Remove your address. Not necessary or germaine to the position you are applying for.
posted by Draccy at 8:08 AM on January 18, 2015 [1 favorite]

I agree that it would be good move to a standard, chronological resume format, with achievements listed under each position. Try to list accomplishments that show your skills instead of just listing the skills. I would browse through the "resumes" tag over at Ask A Manager - Alison gives excellent advices.
posted by insectosaurus at 8:10 AM on January 18, 2015 [3 favorites]

The software list seems strange to me. What is it about Dropbox you know how to do?
posted by k8t at 8:11 AM on January 18, 2015 [2 favorites]

I would get rid of both "accomplishments" sections and put the accomplishments under the jobs they belong to. Most of the personal accomplishments section seems more along the lines of stuff that should be in a cover letter or that you should cover in an interview. You might want to try breaking up the experience into a "relevant experience" and "additional experience" section.

A lot of people will make a 2-4 page "master resume" and, when they are actually applying for a job, they take out the stuff that's irrelevant for that job.

• **SUPPLIED RECORDS**:
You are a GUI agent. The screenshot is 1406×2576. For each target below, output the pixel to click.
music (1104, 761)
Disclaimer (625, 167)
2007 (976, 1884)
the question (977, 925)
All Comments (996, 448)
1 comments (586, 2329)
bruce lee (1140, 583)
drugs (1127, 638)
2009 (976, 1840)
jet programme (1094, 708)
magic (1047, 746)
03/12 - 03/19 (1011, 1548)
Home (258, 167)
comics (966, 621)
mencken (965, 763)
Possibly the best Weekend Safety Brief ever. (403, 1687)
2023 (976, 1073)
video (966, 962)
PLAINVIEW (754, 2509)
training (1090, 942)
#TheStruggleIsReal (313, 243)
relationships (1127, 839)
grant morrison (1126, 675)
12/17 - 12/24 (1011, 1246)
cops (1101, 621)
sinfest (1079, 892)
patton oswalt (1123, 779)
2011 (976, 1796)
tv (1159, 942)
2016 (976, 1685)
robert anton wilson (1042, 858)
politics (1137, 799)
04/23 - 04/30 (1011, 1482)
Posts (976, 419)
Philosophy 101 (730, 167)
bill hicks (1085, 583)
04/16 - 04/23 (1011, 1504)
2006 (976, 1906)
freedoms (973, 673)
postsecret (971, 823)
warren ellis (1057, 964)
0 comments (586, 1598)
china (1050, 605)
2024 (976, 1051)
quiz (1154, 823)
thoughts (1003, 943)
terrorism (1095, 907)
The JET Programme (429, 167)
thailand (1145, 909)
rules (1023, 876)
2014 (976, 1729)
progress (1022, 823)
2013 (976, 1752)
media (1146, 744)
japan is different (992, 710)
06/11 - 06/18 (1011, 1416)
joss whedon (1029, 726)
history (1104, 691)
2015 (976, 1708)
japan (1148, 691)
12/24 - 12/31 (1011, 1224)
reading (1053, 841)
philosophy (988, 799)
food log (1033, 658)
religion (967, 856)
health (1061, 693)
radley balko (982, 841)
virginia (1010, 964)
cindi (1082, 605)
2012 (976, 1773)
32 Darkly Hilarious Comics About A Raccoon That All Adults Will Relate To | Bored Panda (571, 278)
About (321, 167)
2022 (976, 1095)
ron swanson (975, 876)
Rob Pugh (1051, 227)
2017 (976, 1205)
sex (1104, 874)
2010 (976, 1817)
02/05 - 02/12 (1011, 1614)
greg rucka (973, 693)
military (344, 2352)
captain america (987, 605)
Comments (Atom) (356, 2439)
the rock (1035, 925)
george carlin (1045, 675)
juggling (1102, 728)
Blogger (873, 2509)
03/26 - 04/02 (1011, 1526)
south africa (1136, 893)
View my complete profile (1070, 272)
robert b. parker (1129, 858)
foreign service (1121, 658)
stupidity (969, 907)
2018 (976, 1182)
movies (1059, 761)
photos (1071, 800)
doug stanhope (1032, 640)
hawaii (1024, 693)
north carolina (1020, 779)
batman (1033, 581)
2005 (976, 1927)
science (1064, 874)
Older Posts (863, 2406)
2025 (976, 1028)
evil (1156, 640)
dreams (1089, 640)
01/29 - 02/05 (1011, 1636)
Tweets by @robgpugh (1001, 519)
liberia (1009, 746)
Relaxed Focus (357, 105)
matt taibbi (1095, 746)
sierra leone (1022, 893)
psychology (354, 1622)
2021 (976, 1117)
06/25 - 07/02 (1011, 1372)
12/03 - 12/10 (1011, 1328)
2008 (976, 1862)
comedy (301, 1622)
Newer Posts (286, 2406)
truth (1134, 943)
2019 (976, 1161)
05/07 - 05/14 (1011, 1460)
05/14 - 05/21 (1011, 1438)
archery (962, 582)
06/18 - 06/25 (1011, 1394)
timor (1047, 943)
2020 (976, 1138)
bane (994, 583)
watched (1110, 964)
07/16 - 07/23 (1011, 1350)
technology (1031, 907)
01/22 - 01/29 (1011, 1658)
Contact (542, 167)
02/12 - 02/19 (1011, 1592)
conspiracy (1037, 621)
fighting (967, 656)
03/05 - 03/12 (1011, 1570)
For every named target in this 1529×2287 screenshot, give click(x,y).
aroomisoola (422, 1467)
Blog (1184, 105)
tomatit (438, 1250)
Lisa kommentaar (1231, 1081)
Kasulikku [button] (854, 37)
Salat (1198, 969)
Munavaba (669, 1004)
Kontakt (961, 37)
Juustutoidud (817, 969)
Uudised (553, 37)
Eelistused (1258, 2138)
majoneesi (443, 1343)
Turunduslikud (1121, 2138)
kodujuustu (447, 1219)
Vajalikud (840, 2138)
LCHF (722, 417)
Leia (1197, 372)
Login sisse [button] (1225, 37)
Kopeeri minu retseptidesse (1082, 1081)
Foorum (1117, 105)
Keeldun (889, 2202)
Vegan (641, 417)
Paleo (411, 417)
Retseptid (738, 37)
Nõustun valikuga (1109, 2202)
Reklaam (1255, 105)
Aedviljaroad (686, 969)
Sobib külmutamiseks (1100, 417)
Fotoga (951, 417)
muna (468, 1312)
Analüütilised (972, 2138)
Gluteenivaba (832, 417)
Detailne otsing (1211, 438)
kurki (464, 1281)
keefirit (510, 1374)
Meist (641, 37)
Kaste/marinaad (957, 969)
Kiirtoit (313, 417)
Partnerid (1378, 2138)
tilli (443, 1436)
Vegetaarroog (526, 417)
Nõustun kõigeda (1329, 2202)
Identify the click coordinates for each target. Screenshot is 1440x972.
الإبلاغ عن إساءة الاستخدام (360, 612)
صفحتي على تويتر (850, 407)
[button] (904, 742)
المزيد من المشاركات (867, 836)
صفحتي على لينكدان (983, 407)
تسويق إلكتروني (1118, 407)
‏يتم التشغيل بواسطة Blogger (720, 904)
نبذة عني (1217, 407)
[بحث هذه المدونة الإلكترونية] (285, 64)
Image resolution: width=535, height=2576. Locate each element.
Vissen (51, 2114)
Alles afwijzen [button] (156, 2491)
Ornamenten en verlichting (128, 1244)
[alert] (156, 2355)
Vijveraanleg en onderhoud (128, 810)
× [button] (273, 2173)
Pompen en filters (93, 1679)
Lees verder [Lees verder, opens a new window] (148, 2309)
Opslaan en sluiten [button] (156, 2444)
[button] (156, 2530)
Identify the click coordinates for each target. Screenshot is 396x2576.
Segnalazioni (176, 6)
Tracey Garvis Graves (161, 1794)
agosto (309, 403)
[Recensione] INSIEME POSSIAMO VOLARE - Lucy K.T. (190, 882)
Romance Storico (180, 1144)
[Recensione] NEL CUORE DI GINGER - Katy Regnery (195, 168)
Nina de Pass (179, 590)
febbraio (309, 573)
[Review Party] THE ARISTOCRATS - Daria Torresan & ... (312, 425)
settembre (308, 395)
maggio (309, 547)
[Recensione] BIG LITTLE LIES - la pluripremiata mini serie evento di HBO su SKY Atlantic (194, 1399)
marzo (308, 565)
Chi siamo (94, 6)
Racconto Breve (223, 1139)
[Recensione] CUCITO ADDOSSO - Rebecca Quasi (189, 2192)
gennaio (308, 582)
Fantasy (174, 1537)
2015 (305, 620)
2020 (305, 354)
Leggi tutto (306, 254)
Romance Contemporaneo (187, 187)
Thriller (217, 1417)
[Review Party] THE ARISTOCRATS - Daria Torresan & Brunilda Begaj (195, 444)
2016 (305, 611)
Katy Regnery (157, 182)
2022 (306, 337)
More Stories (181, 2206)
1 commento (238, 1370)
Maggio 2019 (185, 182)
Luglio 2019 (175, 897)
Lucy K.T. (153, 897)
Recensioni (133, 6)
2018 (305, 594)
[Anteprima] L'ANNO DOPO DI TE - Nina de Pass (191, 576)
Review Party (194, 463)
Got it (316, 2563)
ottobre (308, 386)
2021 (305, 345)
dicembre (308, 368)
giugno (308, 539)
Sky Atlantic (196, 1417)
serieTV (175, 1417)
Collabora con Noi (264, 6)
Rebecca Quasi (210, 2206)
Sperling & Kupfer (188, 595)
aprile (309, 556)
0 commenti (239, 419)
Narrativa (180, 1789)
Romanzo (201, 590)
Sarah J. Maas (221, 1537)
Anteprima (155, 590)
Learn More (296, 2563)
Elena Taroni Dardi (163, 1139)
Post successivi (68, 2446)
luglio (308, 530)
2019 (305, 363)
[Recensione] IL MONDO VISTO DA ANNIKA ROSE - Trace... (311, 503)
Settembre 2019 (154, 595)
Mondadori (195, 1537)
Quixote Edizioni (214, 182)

• **TO-DO LIST**:
1. Answer these questions about the resume advice comments.
(a) What does Draccy say to remove from the resume?
(b) Which tag at Ask A Manager does insectosaurus suggest browsing?
(c) How many pages long is the "master resume" that a lot of people make?
2. In the records, starting at the line that contains "comedy (301, 1622)" and ending at the line that contains "03/05 - 03/12 (1011, 1570)", replace "technology" with "tech" and return only those lines, with everything else unchanged.
The records are unrelated to the resume advice comments.

• **SOLUTIONS IN ORDER**:
1.
(a) The address.
(b) The "resumes" tag.
(c) 2-4 pages.

2.
comedy (301, 1622)
Newer Posts (286, 2406)
truth (1134, 943)
2019 (976, 1161)
05/07 - 05/14 (1011, 1460)
05/14 - 05/21 (1011, 1438)
archery (962, 582)
06/18 - 06/25 (1011, 1394)
timor (1047, 943)
2020 (976, 1138)
bane (994, 583)
watched (1110, 964)
07/16 - 07/23 (1011, 1350)
tech (1031, 907)
01/22 - 01/29 (1011, 1658)
Contact (542, 167)
02/12 - 02/19 (1011, 1592)
conspiracy (1037, 621)
fighting (967, 656)
03/05 - 03/12 (1011, 1570)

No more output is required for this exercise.